- Work to complete -
For the listing below, give the number of lines in which "agent" occurs. Add nothing.

Data for processing Start Marker

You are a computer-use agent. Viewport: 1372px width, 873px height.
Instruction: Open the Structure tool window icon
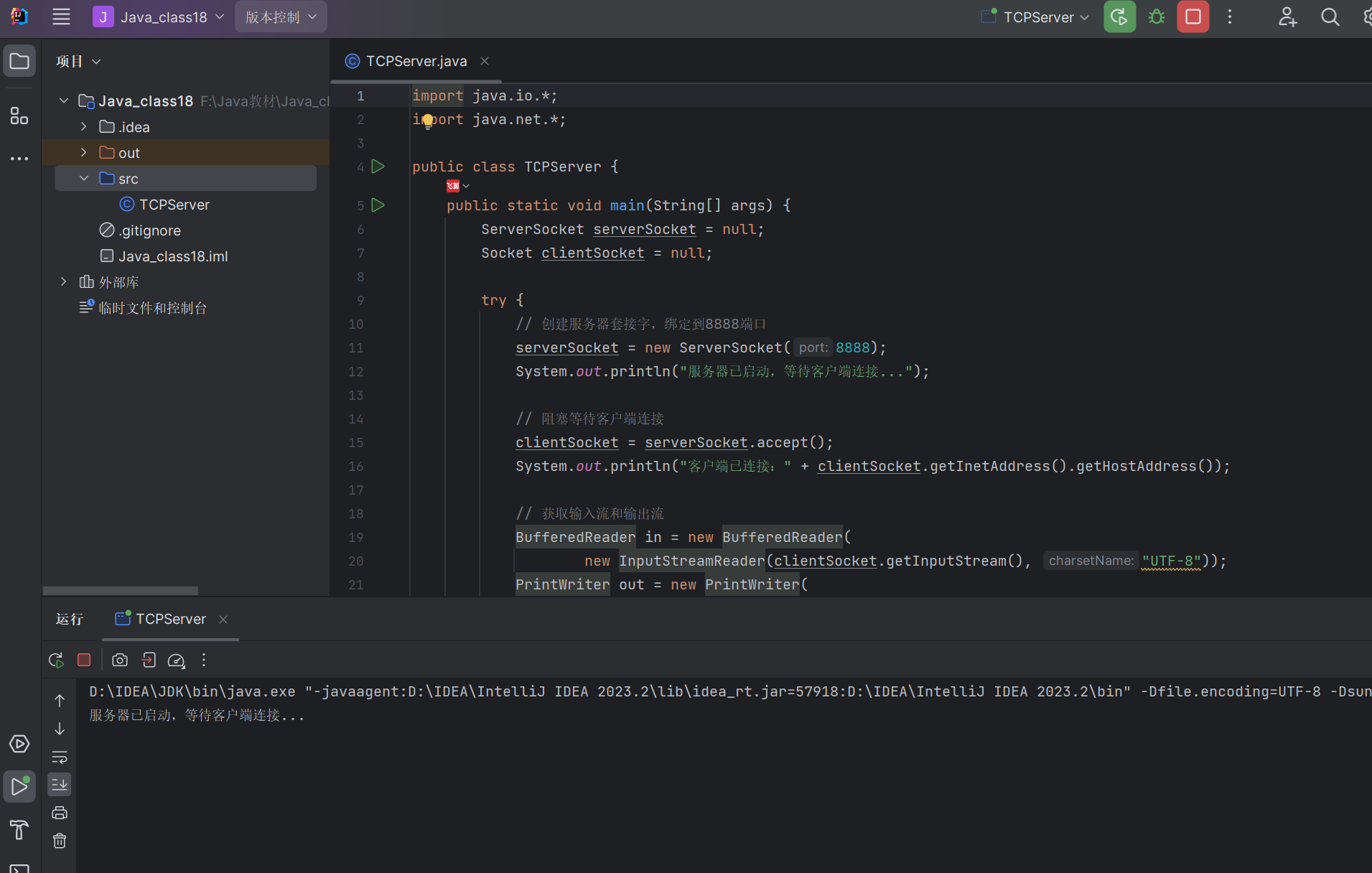[x=19, y=116]
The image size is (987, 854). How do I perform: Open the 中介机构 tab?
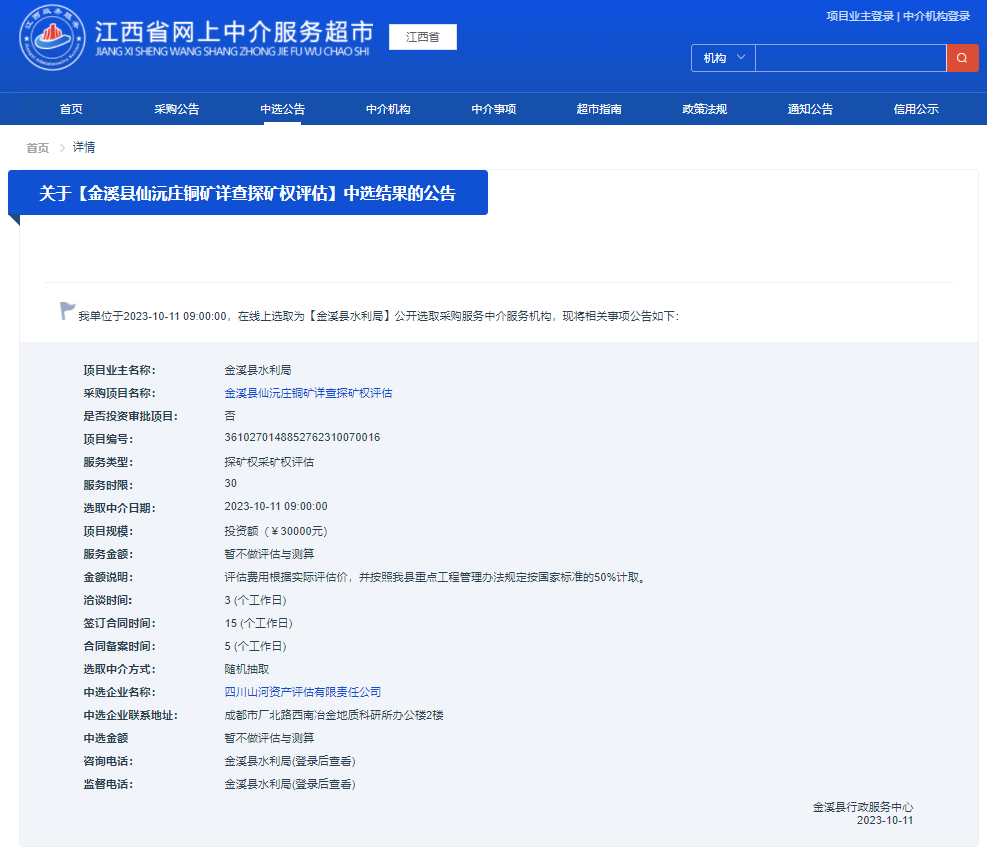[388, 108]
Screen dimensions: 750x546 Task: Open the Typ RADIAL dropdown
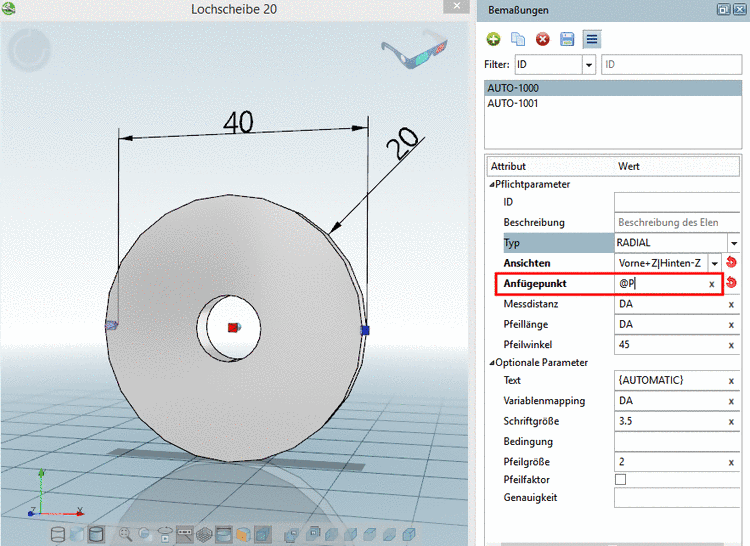point(733,243)
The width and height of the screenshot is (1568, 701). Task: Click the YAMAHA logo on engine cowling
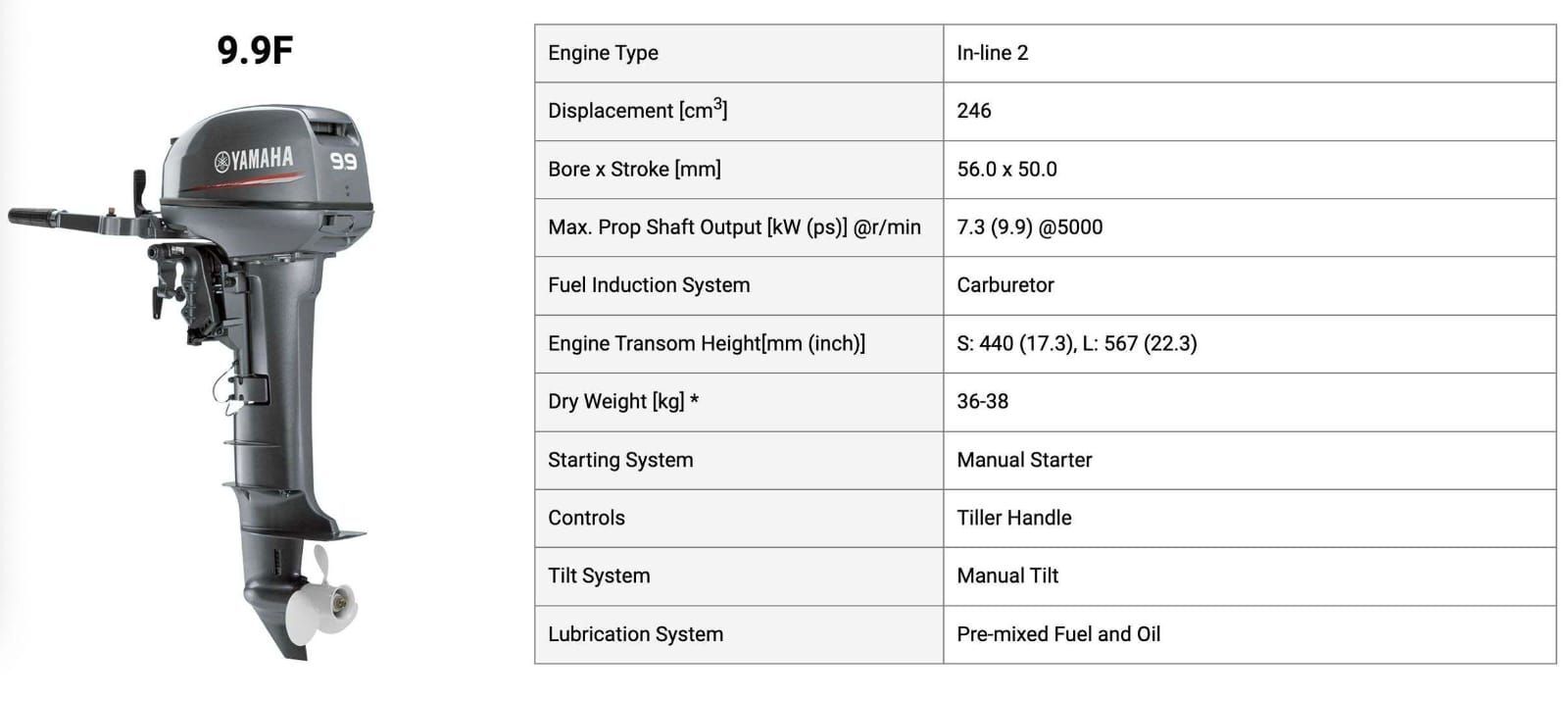pyautogui.click(x=254, y=159)
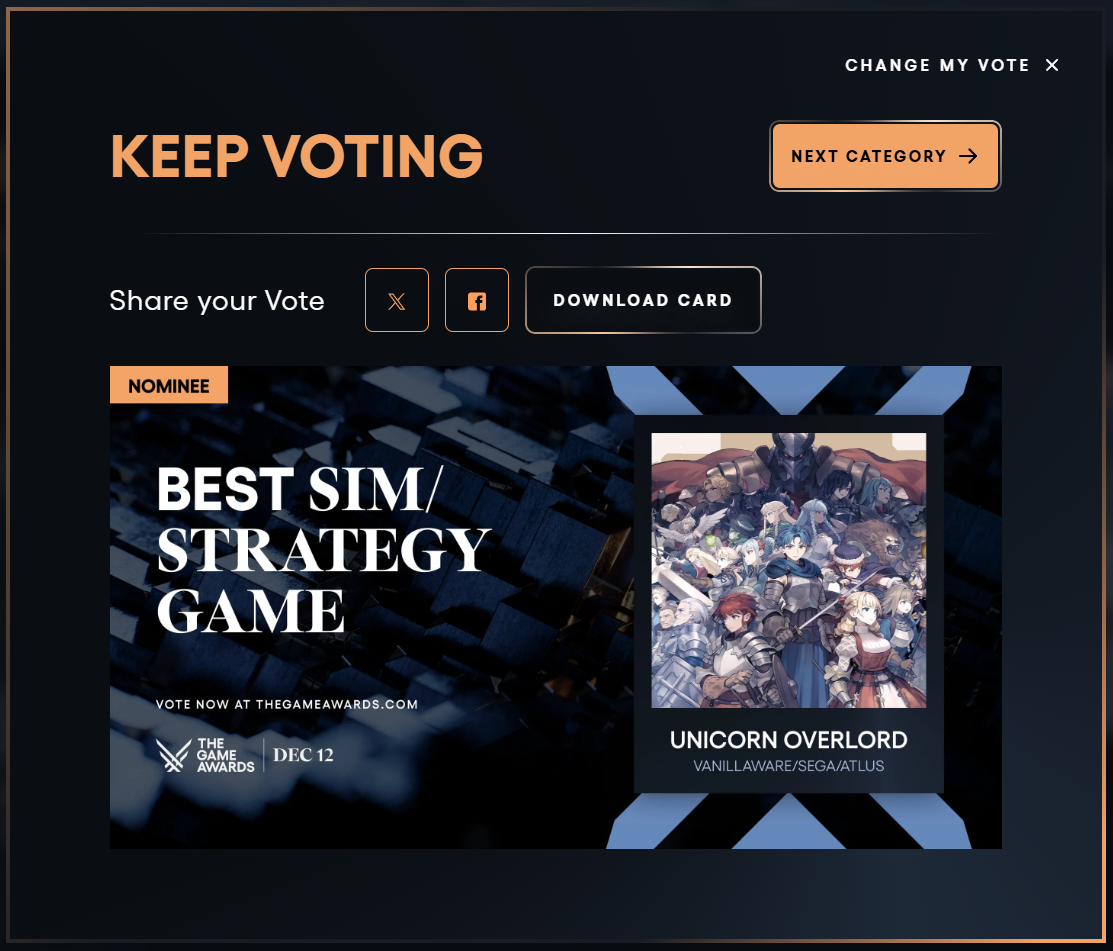Image resolution: width=1113 pixels, height=951 pixels.
Task: Click the blue X ribbon below game card
Action: (x=789, y=821)
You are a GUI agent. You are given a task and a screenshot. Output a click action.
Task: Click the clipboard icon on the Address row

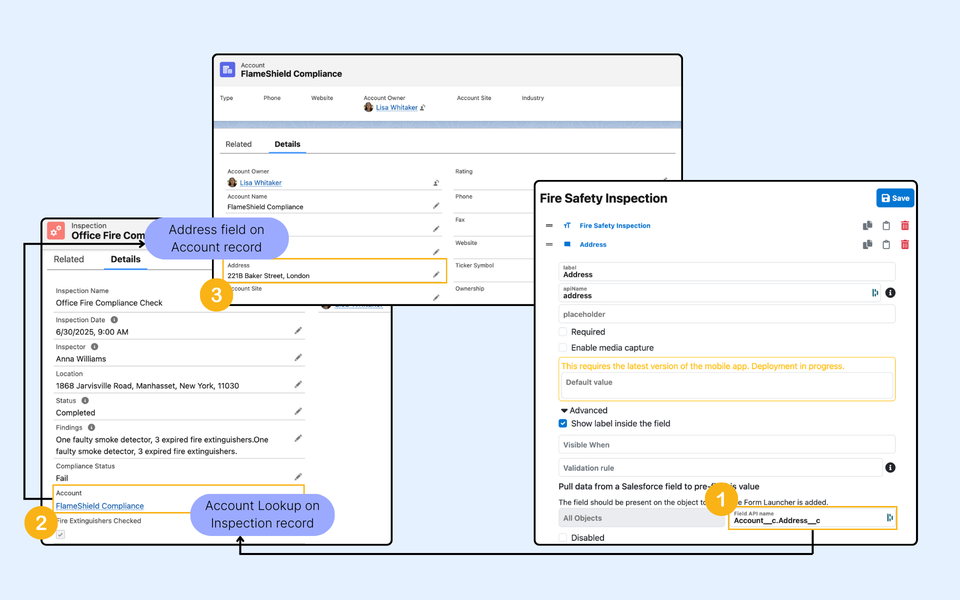pos(886,244)
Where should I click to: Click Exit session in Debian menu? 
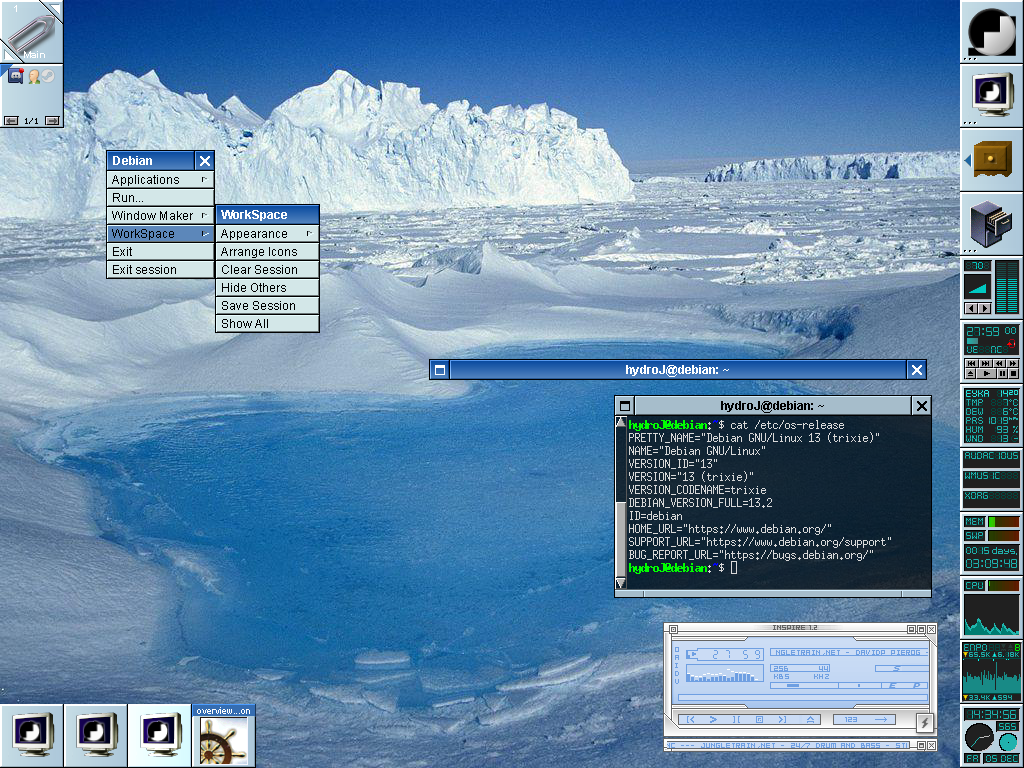pos(160,270)
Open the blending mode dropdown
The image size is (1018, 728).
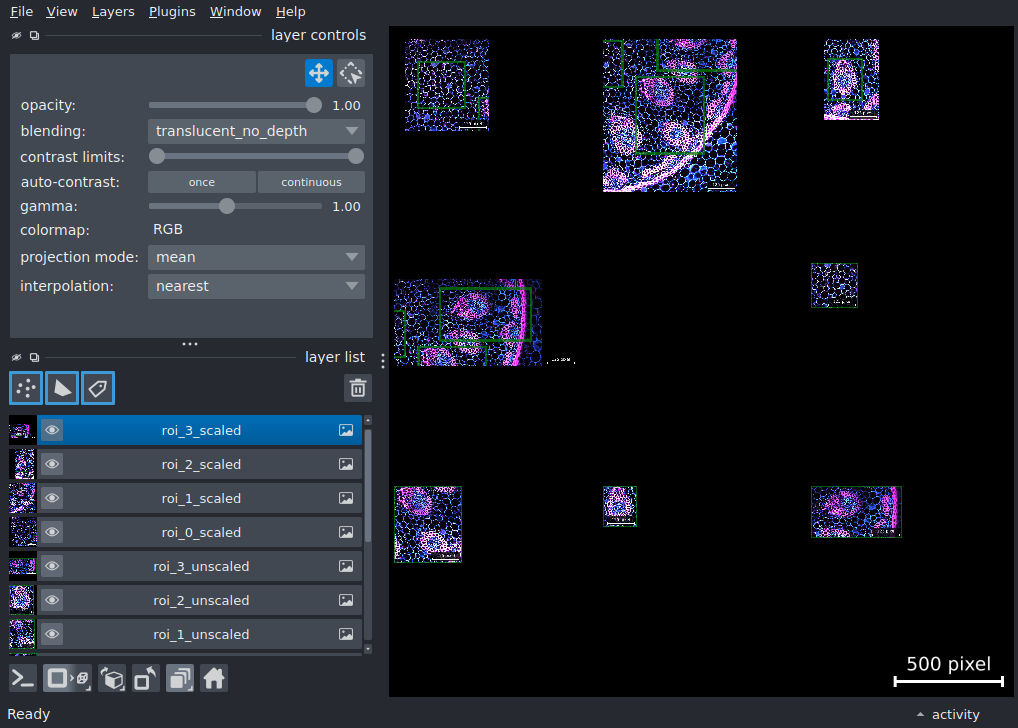click(x=256, y=131)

Data for processing End Marker

- Your response -
2